Exercise
Beginning with the line where "Apply the text color A swatch" appears, set down each line exactly until the records below end, and omit the pictures.

[Collected data]
━━━━━━━━━━

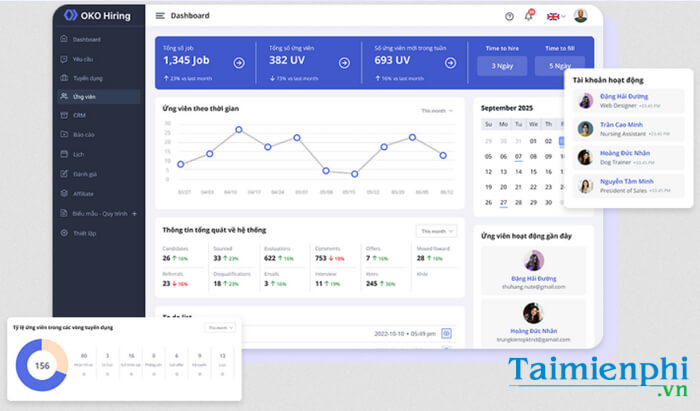This screenshot has width=700, height=411.
Task: Click the arrow icon on Tổng số job card
Action: 239,62

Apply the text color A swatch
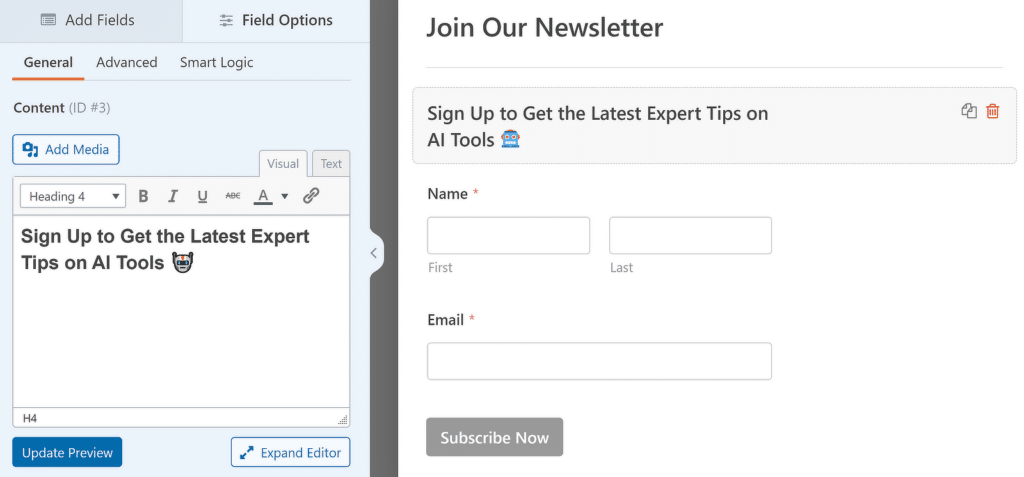263,196
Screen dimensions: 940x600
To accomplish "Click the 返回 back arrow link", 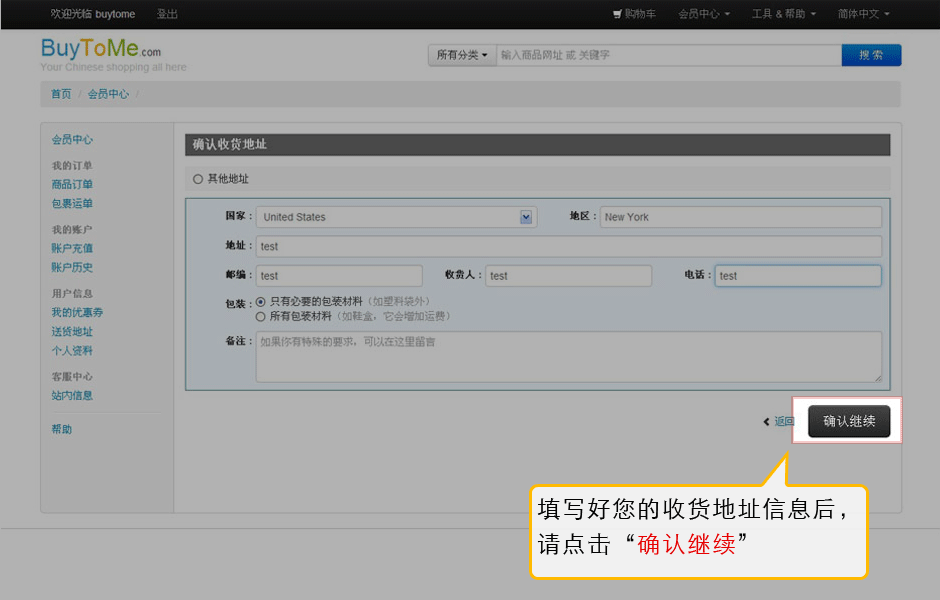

━━━━━━━━━━

Solution to this problem
Apply the text color A swatch
263,196
Screen dimensions: 940x600
To accomplish "Click the 返回 back arrow link", 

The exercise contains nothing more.